## Work to be completed
Would you retype, word for word, only the lines from the one holding "The image size is (896, 663)." through the final line of the entries below, without the pictures?

*** Block opens ***

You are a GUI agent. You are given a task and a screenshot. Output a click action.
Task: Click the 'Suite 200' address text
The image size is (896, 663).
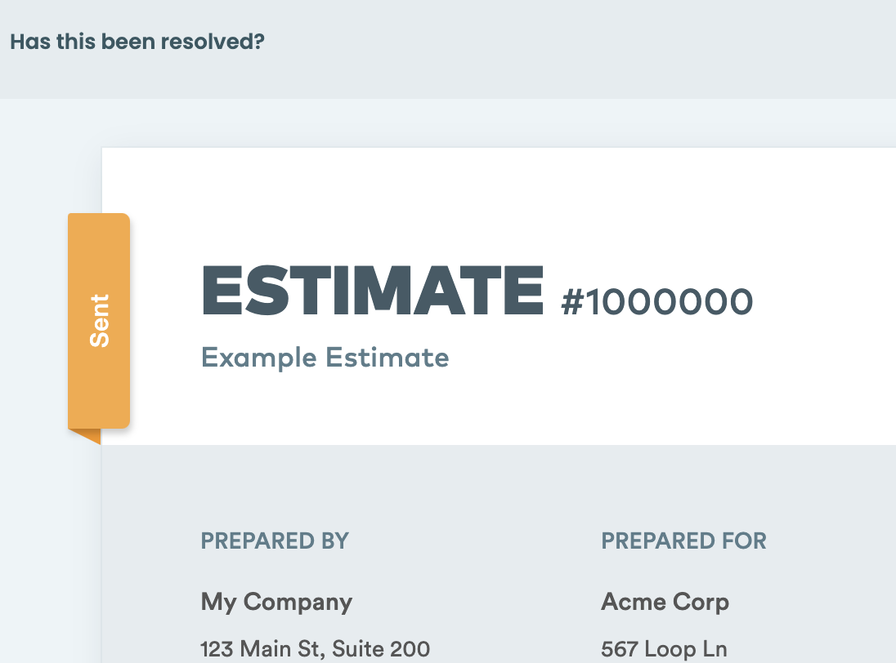[381, 649]
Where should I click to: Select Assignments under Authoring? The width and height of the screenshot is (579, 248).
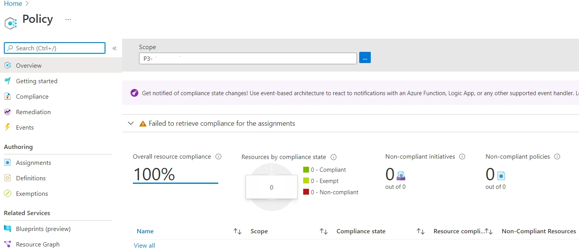(x=33, y=162)
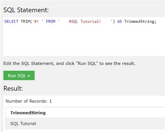The height and width of the screenshot is (132, 165).
Task: Select the SQL Tutorial result cell
Action: click(x=23, y=124)
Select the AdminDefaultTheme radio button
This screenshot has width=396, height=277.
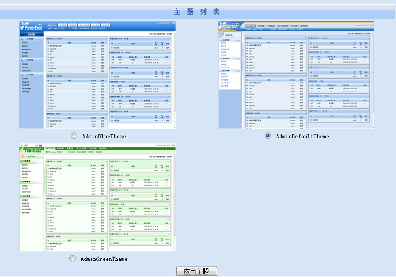point(268,136)
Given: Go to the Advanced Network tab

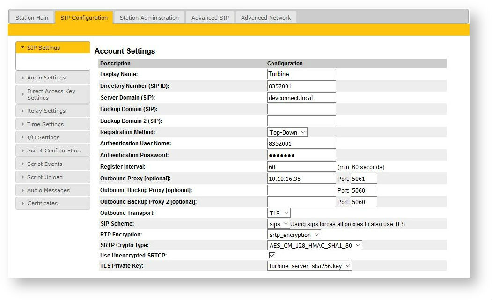Looking at the screenshot, I should click(266, 18).
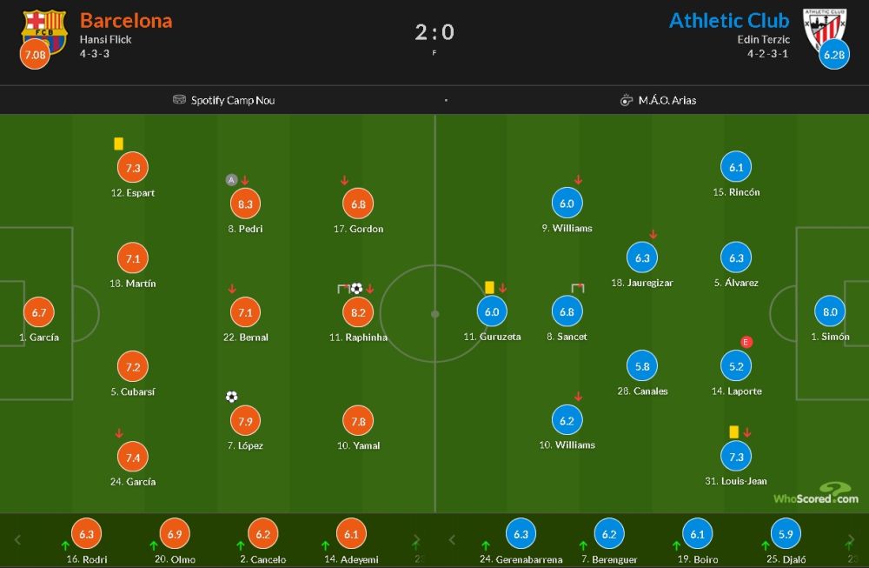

*** Block closes ***

## Finished exercise
The image size is (896, 663).
[381, 649]
Where should I click to: Select Assignments under Authoring? The width and height of the screenshot is (579, 248).
(x=33, y=162)
The height and width of the screenshot is (132, 165).
Task: Select the SQL Tutorial result cell
Action: click(x=23, y=124)
Select the AdminDefaultTheme radio button
This screenshot has width=396, height=277.
point(268,136)
Given: Go to the Advanced Network tab

Looking at the screenshot, I should click(266, 18).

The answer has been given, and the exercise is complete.